Trout Grass video Fly fishing video reviews 



Trout Grass
David James Duncan
DVD: 47:48 minutes
Volcano Motion Pictures    $29.95

Trout Grass video A journey like no other, for a flyfisher anyway, may soon meet your DVD player.  There are a number of books on the construction and history of bamboo fly rod making, and they are all impressive tomes for any bookcase. David Duncan's documentary, Trout Grass, is the perfect companion to these because it puts faces on the art of splining, planing, wrapping and ultimately bending bamboo over our favorite crease in the current.

It's one thing to find photos of bamboo growing along the hillside, or see bamboo adorning a neighbor's garden. It it an entirely different matter to see footage of laborers in China's Guangdong Province harvesting hillsides of our beloved cane, wheeling half-ton loads down hillsides at frightening speeds in ancient carts, and then sorting, drying and packaging the material in preparation for a 10,000 mile trip around the planet. And the difficult work hasn't even begun.

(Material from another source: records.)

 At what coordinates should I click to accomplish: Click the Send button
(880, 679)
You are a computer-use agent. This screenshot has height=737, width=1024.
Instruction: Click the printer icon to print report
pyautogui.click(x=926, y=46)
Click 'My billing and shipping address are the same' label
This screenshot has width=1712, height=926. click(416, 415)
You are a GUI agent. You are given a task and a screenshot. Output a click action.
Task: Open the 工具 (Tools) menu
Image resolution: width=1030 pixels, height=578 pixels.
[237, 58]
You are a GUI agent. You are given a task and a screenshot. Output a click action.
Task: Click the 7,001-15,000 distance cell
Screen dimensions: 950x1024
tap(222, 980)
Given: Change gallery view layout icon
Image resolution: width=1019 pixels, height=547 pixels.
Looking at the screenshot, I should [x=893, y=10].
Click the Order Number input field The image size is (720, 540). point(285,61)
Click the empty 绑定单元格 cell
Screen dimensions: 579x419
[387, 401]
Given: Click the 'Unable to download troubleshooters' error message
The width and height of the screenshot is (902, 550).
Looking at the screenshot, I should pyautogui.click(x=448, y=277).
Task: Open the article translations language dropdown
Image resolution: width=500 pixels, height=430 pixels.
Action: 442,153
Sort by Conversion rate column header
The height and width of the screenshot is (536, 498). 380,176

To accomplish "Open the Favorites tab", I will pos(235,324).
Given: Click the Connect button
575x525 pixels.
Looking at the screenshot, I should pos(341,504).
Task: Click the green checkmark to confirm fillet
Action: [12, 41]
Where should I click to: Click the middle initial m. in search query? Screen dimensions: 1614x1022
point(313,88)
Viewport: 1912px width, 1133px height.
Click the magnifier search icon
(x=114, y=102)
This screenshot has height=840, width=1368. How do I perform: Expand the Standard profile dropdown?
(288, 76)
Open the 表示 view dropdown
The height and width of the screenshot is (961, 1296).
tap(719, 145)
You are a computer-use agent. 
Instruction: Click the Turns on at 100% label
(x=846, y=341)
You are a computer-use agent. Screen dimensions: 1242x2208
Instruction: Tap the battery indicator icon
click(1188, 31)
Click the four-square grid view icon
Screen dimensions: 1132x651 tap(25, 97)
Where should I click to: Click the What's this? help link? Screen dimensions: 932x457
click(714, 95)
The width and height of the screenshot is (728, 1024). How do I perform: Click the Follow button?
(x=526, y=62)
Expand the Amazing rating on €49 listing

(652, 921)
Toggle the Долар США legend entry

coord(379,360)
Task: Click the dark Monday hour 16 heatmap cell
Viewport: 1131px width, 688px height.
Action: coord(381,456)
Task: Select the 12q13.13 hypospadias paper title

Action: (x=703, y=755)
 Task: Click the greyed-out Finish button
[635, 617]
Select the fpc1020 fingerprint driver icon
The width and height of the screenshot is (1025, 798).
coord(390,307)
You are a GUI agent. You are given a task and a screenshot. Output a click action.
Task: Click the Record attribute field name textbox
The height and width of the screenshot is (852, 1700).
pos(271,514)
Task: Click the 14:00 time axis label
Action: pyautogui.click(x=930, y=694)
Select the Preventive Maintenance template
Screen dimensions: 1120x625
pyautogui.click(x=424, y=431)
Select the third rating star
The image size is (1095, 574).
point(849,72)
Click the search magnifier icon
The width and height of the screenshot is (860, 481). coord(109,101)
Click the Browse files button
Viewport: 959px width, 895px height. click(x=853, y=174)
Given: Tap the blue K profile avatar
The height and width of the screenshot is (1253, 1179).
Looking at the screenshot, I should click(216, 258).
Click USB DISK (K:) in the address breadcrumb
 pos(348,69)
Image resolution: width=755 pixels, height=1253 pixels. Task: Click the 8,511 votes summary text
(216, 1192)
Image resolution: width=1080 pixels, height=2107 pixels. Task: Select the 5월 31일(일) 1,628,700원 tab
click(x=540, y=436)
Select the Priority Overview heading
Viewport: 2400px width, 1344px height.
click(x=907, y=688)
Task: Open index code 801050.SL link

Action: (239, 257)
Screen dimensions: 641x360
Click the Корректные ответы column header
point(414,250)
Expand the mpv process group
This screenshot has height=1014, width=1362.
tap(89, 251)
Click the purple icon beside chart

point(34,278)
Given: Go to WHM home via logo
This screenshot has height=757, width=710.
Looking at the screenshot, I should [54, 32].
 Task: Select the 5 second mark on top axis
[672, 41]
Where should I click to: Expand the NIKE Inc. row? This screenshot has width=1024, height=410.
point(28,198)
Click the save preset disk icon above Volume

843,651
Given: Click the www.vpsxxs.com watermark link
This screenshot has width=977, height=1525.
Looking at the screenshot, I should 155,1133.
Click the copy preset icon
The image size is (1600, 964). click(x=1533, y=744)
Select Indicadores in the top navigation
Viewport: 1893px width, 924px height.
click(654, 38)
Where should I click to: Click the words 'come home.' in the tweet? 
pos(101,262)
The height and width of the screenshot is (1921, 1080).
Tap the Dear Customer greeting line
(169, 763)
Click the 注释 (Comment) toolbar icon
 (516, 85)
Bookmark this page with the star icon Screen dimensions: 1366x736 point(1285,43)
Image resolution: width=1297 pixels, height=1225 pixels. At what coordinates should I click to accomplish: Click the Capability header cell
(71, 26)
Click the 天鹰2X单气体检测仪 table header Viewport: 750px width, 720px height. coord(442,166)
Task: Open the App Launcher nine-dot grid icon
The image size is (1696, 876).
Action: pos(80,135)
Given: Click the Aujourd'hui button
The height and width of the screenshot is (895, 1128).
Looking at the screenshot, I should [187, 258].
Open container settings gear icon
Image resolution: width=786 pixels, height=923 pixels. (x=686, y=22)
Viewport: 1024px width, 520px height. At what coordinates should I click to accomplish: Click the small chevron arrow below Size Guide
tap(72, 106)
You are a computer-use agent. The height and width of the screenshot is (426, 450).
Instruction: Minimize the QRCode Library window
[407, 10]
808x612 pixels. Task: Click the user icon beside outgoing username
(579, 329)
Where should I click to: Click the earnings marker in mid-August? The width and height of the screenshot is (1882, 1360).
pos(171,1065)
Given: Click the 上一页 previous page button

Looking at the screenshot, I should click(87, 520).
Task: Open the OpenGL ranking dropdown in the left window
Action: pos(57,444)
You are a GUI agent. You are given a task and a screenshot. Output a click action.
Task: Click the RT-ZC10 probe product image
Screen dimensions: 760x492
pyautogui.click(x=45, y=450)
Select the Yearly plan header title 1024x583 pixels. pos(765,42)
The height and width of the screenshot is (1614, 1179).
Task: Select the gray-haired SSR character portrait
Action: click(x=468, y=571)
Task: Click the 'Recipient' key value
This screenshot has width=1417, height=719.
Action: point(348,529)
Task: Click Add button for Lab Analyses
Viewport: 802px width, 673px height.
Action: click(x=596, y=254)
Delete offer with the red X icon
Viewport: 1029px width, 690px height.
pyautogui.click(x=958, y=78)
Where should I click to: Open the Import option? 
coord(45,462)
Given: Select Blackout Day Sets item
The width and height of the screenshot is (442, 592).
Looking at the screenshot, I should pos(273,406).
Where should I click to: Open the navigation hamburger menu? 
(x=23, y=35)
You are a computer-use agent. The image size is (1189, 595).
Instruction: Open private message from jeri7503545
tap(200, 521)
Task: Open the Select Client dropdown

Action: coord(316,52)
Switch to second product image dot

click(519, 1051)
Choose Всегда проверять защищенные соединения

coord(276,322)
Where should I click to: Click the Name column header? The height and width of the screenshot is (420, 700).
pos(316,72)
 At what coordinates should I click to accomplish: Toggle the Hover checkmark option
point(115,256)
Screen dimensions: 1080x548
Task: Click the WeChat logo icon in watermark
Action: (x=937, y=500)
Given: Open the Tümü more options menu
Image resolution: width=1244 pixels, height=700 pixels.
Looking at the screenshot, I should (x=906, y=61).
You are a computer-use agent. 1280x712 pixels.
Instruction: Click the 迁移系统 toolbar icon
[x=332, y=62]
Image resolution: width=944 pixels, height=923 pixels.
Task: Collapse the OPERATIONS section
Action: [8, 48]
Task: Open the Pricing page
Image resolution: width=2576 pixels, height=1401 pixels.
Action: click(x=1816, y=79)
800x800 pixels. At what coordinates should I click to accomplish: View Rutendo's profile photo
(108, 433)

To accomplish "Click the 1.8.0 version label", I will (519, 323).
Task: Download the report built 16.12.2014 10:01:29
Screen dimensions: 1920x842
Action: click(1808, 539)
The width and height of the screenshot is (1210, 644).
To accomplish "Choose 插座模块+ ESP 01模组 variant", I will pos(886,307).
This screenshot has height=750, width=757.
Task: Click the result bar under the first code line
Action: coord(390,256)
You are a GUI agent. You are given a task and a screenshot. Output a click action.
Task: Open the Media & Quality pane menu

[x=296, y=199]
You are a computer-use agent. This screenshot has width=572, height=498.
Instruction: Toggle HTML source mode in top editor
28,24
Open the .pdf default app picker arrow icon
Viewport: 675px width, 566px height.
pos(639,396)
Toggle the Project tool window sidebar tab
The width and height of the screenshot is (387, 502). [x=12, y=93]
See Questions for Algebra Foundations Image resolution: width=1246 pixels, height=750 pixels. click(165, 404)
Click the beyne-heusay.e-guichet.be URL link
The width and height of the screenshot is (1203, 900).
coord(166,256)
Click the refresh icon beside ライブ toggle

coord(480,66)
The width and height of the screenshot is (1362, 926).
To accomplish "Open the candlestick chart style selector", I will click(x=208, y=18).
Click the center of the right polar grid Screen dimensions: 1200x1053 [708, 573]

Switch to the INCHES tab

Fly rod artisans now must split and whittle the cane, only to join it later as part of some 4,000 individual procedures before a flyfisher can take the art one final step further in the act of casting fur and feathers toward his prey.

Nature informs art, which returns us to nature--that would seem to be Duncan's well-balanced perspective he wants us to appreciate throughout his film. At this he succeeds admirably. Guest star appearances by Thomas McGuane and Hoagy Carmichael help deliver the message along the way by reminding us that the cultural heritage of our sport has roots deeper than we might have imagined.

The DVD production notes help deliver the message further. These are the notes that are usually passed up when we try to fuss with DVD online menus. The notes from the writer, the producer and the composer of the lovely banjo and violin scores provide an historical and cultural context to the film that shouldn't be passed up.

Duncan doesn't demystify the bamboo fly rod. No ones wants to be demystified when it comes to art. Instead, we want the mystery illuminated. This is what motivates us to pursue or abandon a sport or any other activity. If we figured it all out, there wouldn't be anything else to do. And those who act like they've figured it all out, generally bore us. Duncan's work will not bore, even if your fancy doesn't incline you toward bamboo.